*** Block opens ***

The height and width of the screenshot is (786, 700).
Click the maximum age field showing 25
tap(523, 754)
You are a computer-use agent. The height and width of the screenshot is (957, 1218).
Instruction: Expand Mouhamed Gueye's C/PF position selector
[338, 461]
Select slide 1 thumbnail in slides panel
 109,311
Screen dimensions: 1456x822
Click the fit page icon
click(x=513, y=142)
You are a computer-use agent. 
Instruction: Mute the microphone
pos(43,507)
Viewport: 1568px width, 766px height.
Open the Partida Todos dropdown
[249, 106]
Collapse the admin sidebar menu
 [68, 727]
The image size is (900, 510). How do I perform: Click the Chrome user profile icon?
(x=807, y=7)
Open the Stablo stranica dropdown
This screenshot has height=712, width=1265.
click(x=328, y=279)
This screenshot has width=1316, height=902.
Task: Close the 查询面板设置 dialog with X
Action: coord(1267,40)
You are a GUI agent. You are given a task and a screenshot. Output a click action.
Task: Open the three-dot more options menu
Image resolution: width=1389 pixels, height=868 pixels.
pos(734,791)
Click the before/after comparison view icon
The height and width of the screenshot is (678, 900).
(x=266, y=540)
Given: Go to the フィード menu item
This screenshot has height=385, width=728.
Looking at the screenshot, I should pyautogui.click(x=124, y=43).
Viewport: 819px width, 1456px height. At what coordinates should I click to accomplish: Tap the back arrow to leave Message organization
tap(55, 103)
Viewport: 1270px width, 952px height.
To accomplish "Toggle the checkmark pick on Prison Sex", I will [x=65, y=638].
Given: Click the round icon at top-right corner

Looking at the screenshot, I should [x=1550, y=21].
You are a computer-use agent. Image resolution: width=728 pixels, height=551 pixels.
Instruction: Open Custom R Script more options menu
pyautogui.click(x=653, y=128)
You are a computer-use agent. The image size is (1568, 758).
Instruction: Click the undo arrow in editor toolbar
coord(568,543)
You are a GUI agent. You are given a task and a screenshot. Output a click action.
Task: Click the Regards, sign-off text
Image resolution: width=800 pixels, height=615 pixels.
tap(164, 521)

*** Block closes ***

* Exercise aim *
Output the data once more, exactly as given.

* Answer below *
The height and width of the screenshot is (786, 700).
Click the maximum age field showing 25
tap(523, 754)
You are a computer-use agent. The height and width of the screenshot is (957, 1218).
Instruction: Expand Mouhamed Gueye's C/PF position selector
[338, 461]
Select slide 1 thumbnail in slides panel
 109,311
Screen dimensions: 1456x822
Click the fit page icon
click(x=513, y=142)
You are a computer-use agent. 
Instruction: Mute the microphone
pos(43,507)
Viewport: 1568px width, 766px height.
Open the Partida Todos dropdown
[249, 106]
Collapse the admin sidebar menu
 [68, 727]
The image size is (900, 510). How do I perform: Click the Chrome user profile icon?
(x=807, y=7)
Open the Stablo stranica dropdown
This screenshot has height=712, width=1265.
click(x=328, y=279)
This screenshot has width=1316, height=902.
Task: Close the 查询面板设置 dialog with X
Action: coord(1267,40)
You are a GUI agent. You are given a task and a screenshot. Output a click action.
Task: Open the three-dot more options menu
Image resolution: width=1389 pixels, height=868 pixels.
pos(734,791)
Click the before/after comparison view icon
The height and width of the screenshot is (678, 900).
(x=266, y=540)
Given: Go to the フィード menu item
This screenshot has height=385, width=728.
Looking at the screenshot, I should pyautogui.click(x=124, y=43).
Viewport: 819px width, 1456px height. At what coordinates should I click to accomplish: Tap the back arrow to leave Message organization
tap(55, 103)
Viewport: 1270px width, 952px height.
To accomplish "Toggle the checkmark pick on Prison Sex", I will [x=65, y=638].
Given: Click the round icon at top-right corner

Looking at the screenshot, I should [x=1550, y=21].
You are a computer-use agent. Image resolution: width=728 pixels, height=551 pixels.
Instruction: Open Custom R Script more options menu
pyautogui.click(x=653, y=128)
You are a computer-use agent. The image size is (1568, 758).
Instruction: Click the undo arrow in editor toolbar
coord(568,543)
You are a GUI agent. You are given a task and a screenshot. Output a click action.
Task: Click the Regards, sign-off text
Image resolution: width=800 pixels, height=615 pixels.
tap(164, 521)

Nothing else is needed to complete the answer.